The reason for the decreased cysteine levels in HIV infection is unknown. However, since cysteine is the rate-limiting substrate for GSH synthesis, it seems likely that low GSH levels are due to low cysteine levels.
Cysteine is not an essential amino acid. It can be synthesized from methionine. Except for the liver, however, most body cells lack this ability. Moreover, methionine is preferentially incorporated into cell proteins and in case of low methionine levels the conversion to cysteine would be minimized.7 One of the
enzymes in this conversion pathway, cystathionine synthase, requires Pyridoxine (Vitamin B6) as part of the apoenzyme.16 In a University of Florida Medical School study, Pyridoxine deficiency was found in 52% of HIV seropositive patients.17 In severe Pyridoxine deficiency cysteine may become an essential amino acid.
HIV Enteropathy
Malabsorption, weight-loss and diarrhea are common clinical features associated with HIV infection. Opportunistic infections of the bowel with bacteria, fungi and protozoa are frequent findings. An HIV-associated enteropathy characterized by villous atrophy, crypt hyperplasia and decreased or absent enzyme activity has been found even in persons in the early stages of HIV infection with no identifiable enteric pathogens.18,19
Gastric acid secretion in patients with AIDS has also been studied and found to be markedly reduced.20 21 This not only contributes to malabsorption, but inhibits destruction of acid-sensitive pathogens. The combination of impaired gastric acid secretion and enteropathy could easily result in protein malabsorption.

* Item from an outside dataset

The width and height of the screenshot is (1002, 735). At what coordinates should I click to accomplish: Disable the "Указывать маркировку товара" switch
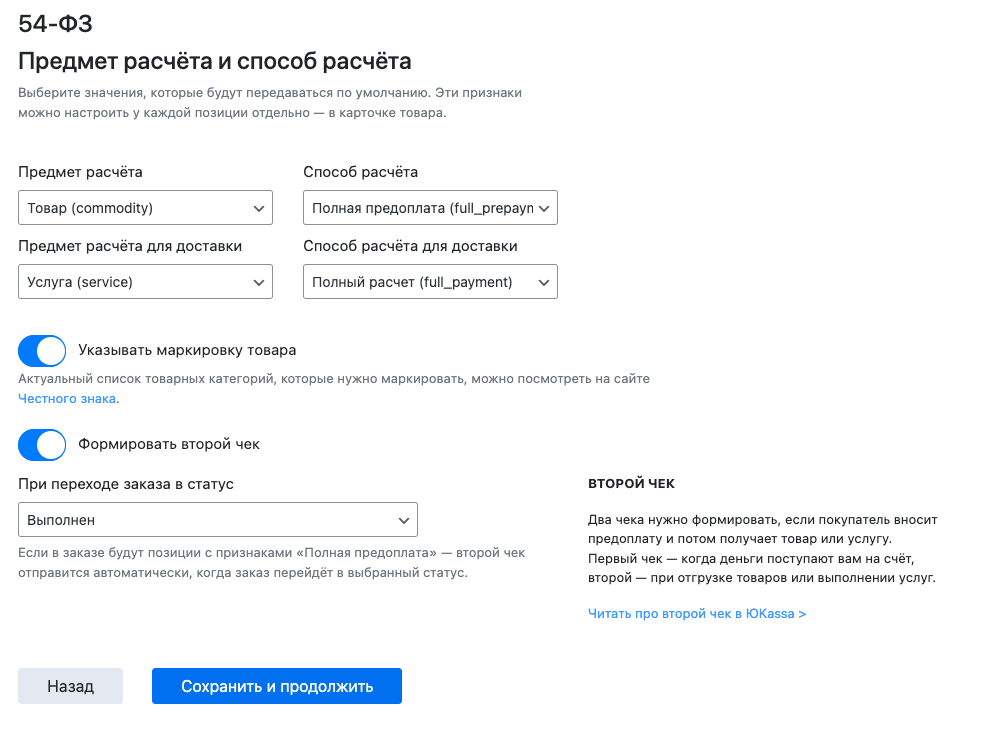point(42,351)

Researchers at the University of Medicine and Dentistry of New Jersey studied protein and energy metabolism in patients with AIDS.22 Nine subjects with CDC-defined AIDS were assessed for whole-body protein synthesis and glucose cycling using labeled substrates. They found that protein turnover, fibrinogen fractional synthesis and glucose cycling were significantly decreased compared to controls. All of the AIDS patients were free from acute infections, diarrhea, anorexia and had stable body weights. It was also found that total plasma amino acids and the ratio of essential to non-essential amino acids were significantly depressed. The researchers stated that their findings were consistent with a starvation-type response and adaptation to chronic energy shortage.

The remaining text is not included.